Two Pakistani scientists have published the results of a study that shows the decline in brain functions of dementia patients could be controlled, or slowed, with the use of virtual reality, offering new hope to sufferers of a neurological disorder that afflicts 55 million people worldwide.
Dementia, which is less a disease and more a group of related syndromes, manifests itself in a steep decline in brain functions. The condition destroys memories and personalities, robbing families of their loved ones and sapping patience and finances. With populations aging, the number of patients worldwide is projected to rise to 78 million by 2030 and 139 million by 2050, the World Health Organization said in a report this month.
There is no known cure for dementia and the focus of therapy has largely remained on slowing its progression. Now, in a study published in the Brain Sciences journal last month, Pakistani neuroscientist Dr. Ali Jawaid and computer scientist Dr. Suleman Shahid have demonstrated how virtual reality could help those living with dementia cope with their condition.
“Usually, dementia patients progressively deteriorate in cognitive functions, but what we assessed was that during the whole study, which was more than six months, there was no deterioration,” Jawaid told Arab News in a recent interview in Warsaw, Poland, where he leads neuropsychiatric disorders research at the BRAINCITY center at the Nencki Institute of Experimental Biology.
His collaborator Shahid directs the Computer Human Interaction and Social Experience Lab at the Lahore University of Management Sciences in Pakistan.

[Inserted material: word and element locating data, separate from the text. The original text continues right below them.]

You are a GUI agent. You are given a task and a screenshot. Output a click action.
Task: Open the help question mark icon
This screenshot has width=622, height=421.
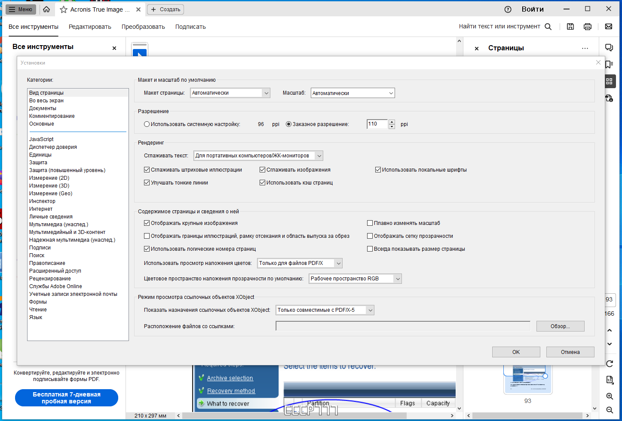point(508,9)
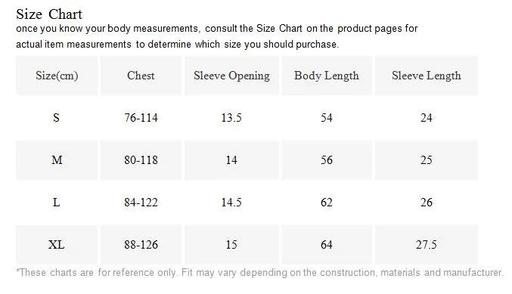
Task: Click the 76-114 chest value
Action: click(x=141, y=117)
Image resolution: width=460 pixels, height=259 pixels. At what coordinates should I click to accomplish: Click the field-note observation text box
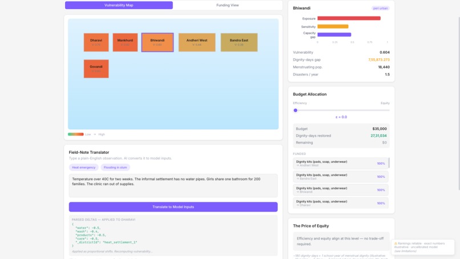pos(173,185)
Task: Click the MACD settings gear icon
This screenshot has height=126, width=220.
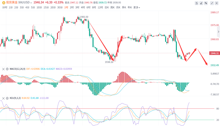Action: pyautogui.click(x=7, y=69)
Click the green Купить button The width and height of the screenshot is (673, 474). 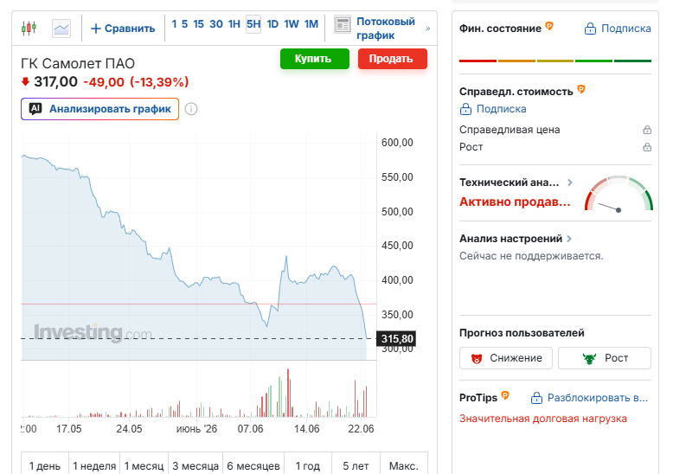[315, 59]
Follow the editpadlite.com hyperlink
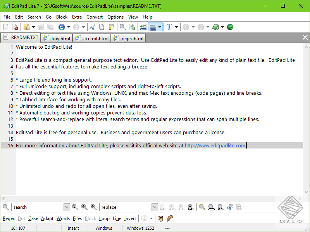 coord(215,145)
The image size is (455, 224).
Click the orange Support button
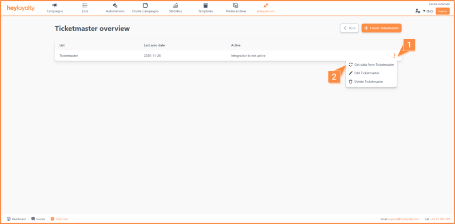coord(442,11)
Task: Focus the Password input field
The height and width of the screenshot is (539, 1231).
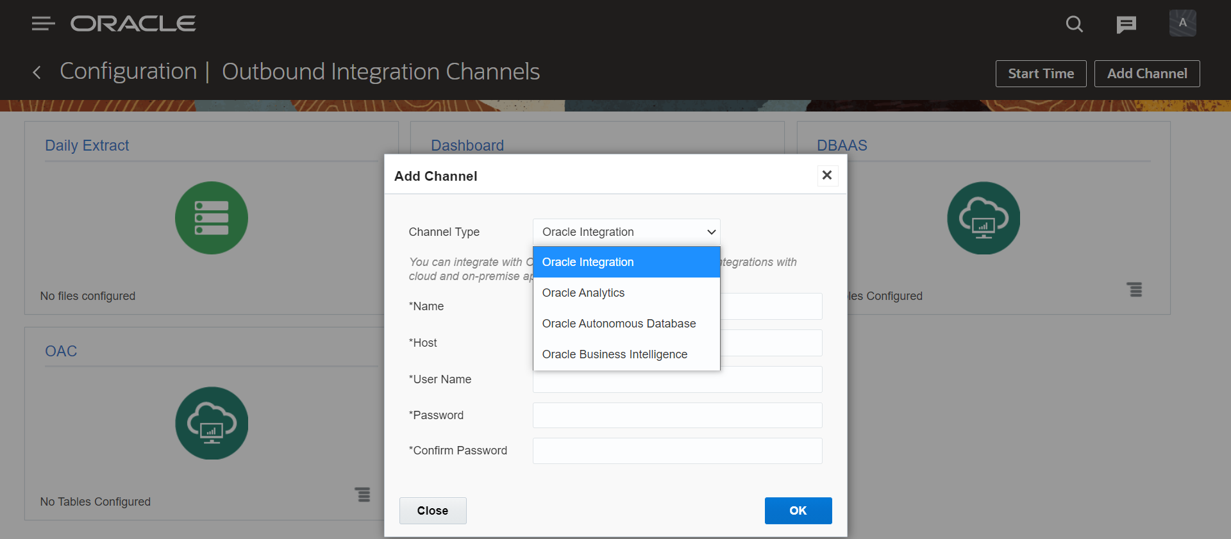Action: (677, 415)
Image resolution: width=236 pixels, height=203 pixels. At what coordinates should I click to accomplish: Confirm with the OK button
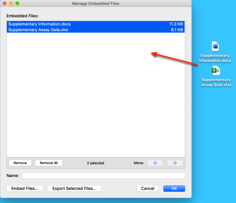174,189
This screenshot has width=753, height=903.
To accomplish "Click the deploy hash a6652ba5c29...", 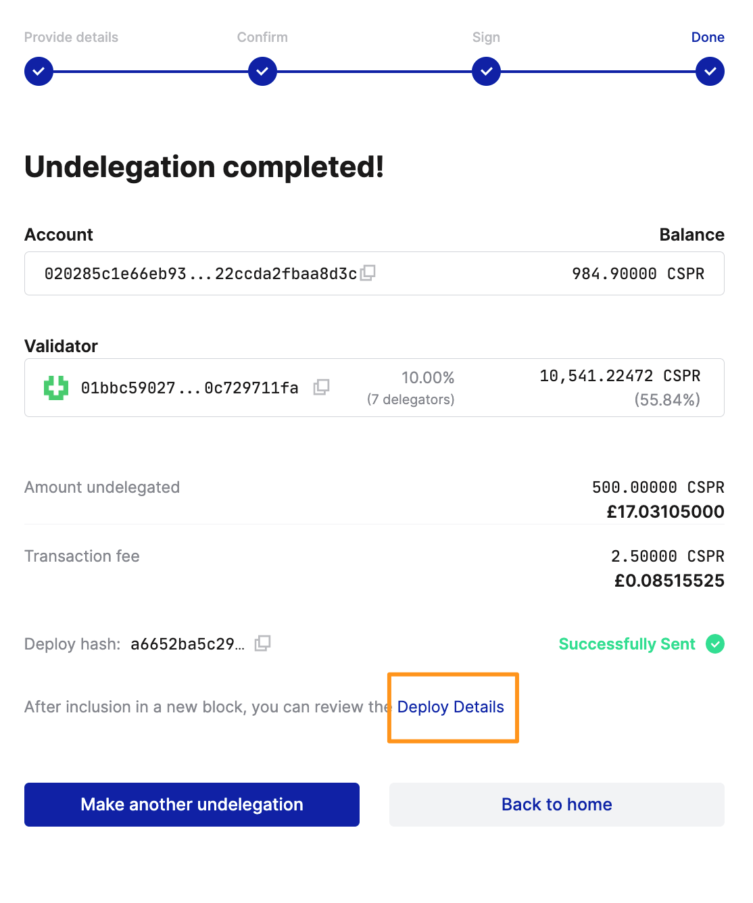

At the core of the two scientists’ latest work is using virtual reality for ‘environmental enrichment,’ a term used to describe changing a person’s surroundings to make them more complex, dynamic and challenging in order to stimulate the brain. Research on animals has variously found that environmental enrichment could aid the treatment and recovery of brain-related dysfunctions, including Alzheimer’s disease and others related to aging.
“In animals, we have discovered that environmental enrichment is one of the strongest protector factors against cognitive impairment induced by aging,” Jawaid said. “The challenge was how to bring this environmental enrichment to humans.”
Exercise and brain quizzes could work, he said, but were “stressful” and hardly ever engaging enough for dementia patients to do them regularly or for long periods of time.
What Jawaid and Shahid did instead was immerse their study’s participants, all with mild dementia, in virtual environments depicting real-world landmarks familiar to them. As all the study participants were Pakistani, the three environments used were the Great Wall of China, the Grand Mosque in Makkah, and the pyramids of Egypt.
In each of the virtual worlds, the patients had to perform tasks designed to stimulate different domains impaired in dementia, such as short-term memory, attention, navigation, motor coordination or decision making.